** ISTRUZIONI **
**1)** Indica se le affermazioni (a), (b) e (c) concordano con la recensione di Omen, rispondendo sì o no e citando le parole decisive del testo. (a) Il film esce in sala il 4 aprile. (b) La saga originale è nata nel 1976 con la regia di Richard Donner. (c) La storia del prequel è ambientata nel 2006.
**2)** Secondo la recensione di Omen, perché il periodo dopo Pasqua è adatto alla visione del film? Rispondi in una o due frasi.
**3)** Prosegui la recensione di Omen dal punto in cui si interrompe.

** ESTRATTO DELLA PAGINA **

------------------------------

“OMEN – L’ORIGINE DEL PRESAGIO”, la recensione del prequel di un cult

Omen

Quale periodo migliore, se non dopo Pasqua, esiste per poter guardare un film horror che tratta le origini e la nascita dell’Anticristo?

In totale atmosfera di blasfemia, il 4 aprile arriva in sala “Omen – L’origine del presagio”, il prequel della saga nata nel 1976 sotto la regia di Richard Donner. Il cinema dei nostri giorni sta vivendo della linfa delle vecchie saghe di successo proponendo storie aggiuntive o rilanci delle stesse. Dimentichiamo per un momento il tentativo del 2006 di riavviare questa saga e concentriamoci su una storia che ci porta direttamente nel 1971, sei anni prima degli eventi che hanno reso famoso Damien al pubblico mondiale.

------------------------------

** RIGHE FORNITE **
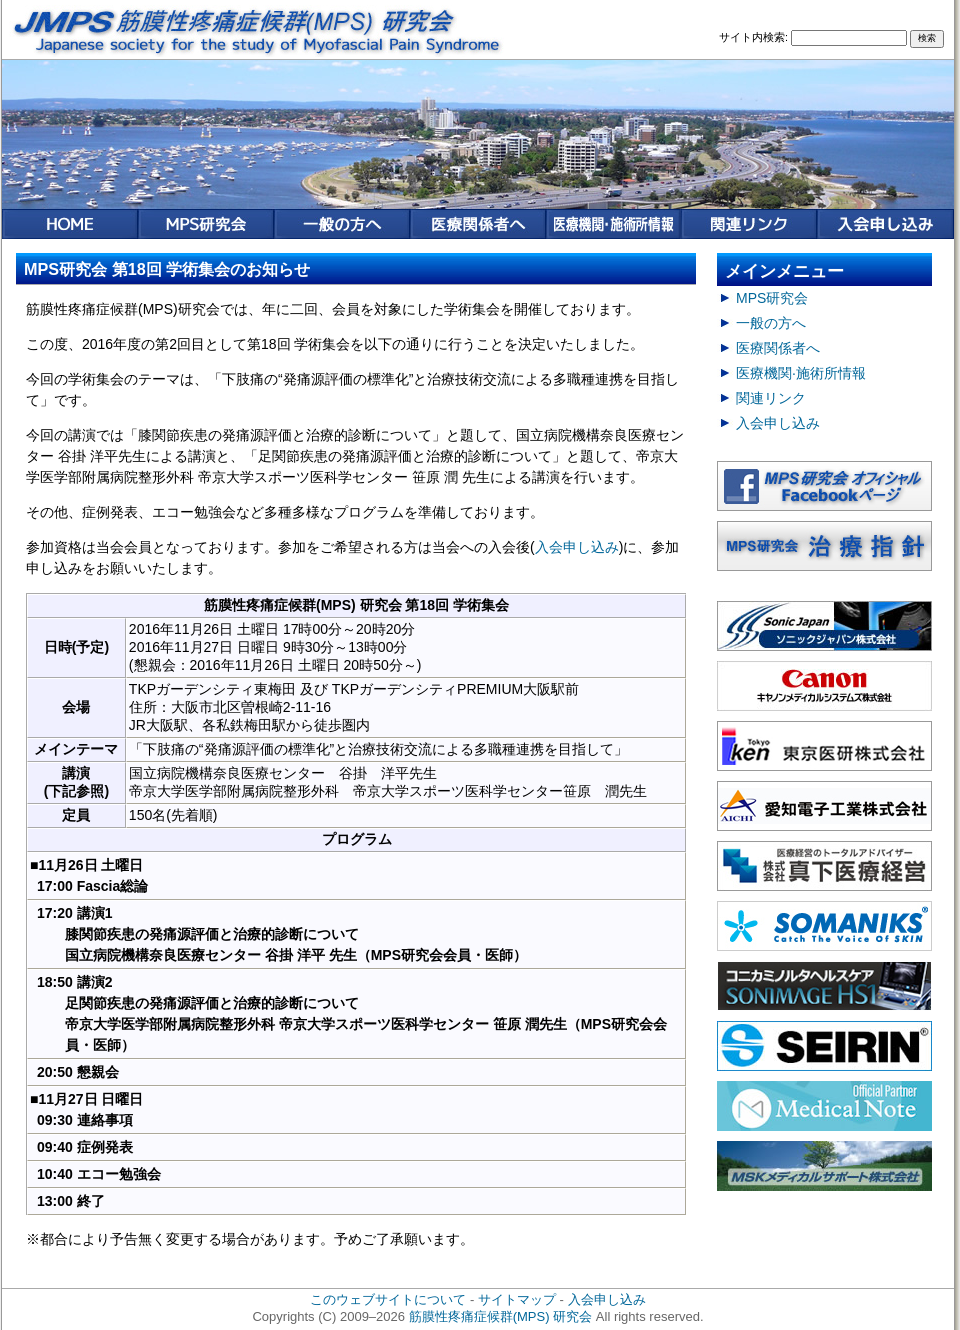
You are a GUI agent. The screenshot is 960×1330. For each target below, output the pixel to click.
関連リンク (771, 398)
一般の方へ (771, 323)
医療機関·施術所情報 (801, 373)
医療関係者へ (778, 348)
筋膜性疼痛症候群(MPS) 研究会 (501, 1316)
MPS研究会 (772, 298)
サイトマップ (517, 1299)
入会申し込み (577, 547)
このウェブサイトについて (388, 1299)
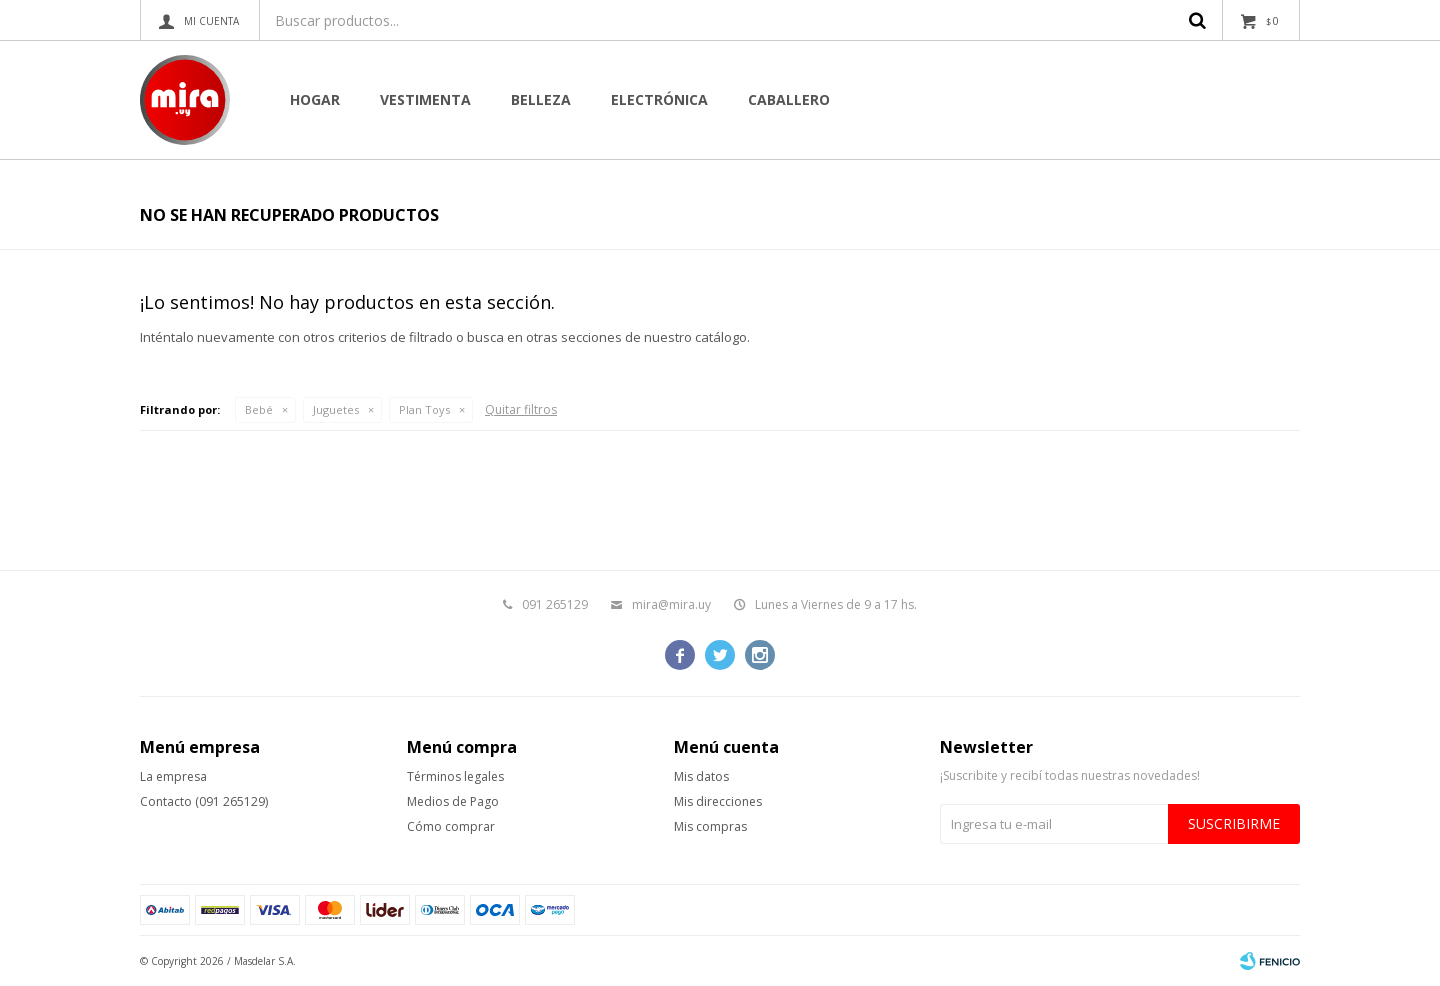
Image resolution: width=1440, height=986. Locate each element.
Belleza (541, 99)
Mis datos (701, 776)
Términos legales (455, 776)
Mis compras (710, 826)
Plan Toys (424, 409)
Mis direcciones (718, 801)
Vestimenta (425, 99)
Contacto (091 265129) (204, 801)
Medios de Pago (453, 801)
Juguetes (336, 409)
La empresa (173, 776)
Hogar (315, 99)
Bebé (259, 409)
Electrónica (659, 99)
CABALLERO (789, 99)
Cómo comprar (451, 826)
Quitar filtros (521, 409)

------------------------------

** SOLUZIONI **
**1)** (a) Sì: «il 4 aprile arriva in sala “Omen – L’origine del presagio”». (b) Sì: «il prequel della saga nata nel 1976 sotto la regia di Richard Donner». (c) No: «una storia che ci porta direttamente nel 1971».

**2)** Perché si tratta di un film horror che racconta le origini e la nascita dell’Anticristo, un tema che la recensione colloca «in totale atmosfera di blasfemia».

**3)**
Omen

Che piaccia o meno, “Omen – il presagio” è uno dei film cult per il cinema di genere. L’orrore sottile, il terrore religioso e le scene gore lo hanno reso praticamente immortale e ancora oggi maledettamente godibile. Gregory Peck, protagonista indiscusso di quella pellicola, ha lasciato un’interessantissima eredita che è stata consumata dai sequel sfornati successivamente allo sguardo verso il pubblico di un Damien ancora bambino. Ripreso in diverse salse, citato e sfruttato, l’Anticristo è una delle figure più interessanti all’interno delle narrazioni e da modo di poter sfogare differenti argomenti tirandolo semplicemente in ballo.

Arkasha Stevenson, attraverso la sua regia, è ben consapevole del peso di lavorare su una storia che trae origine da quel film. Il suo omaggio alla storia “originale” rende questa versione intrigante e stuzzicante, un’ottima aggiunta per chi conosce la saga o per chi vuole iniziare a conoscerla.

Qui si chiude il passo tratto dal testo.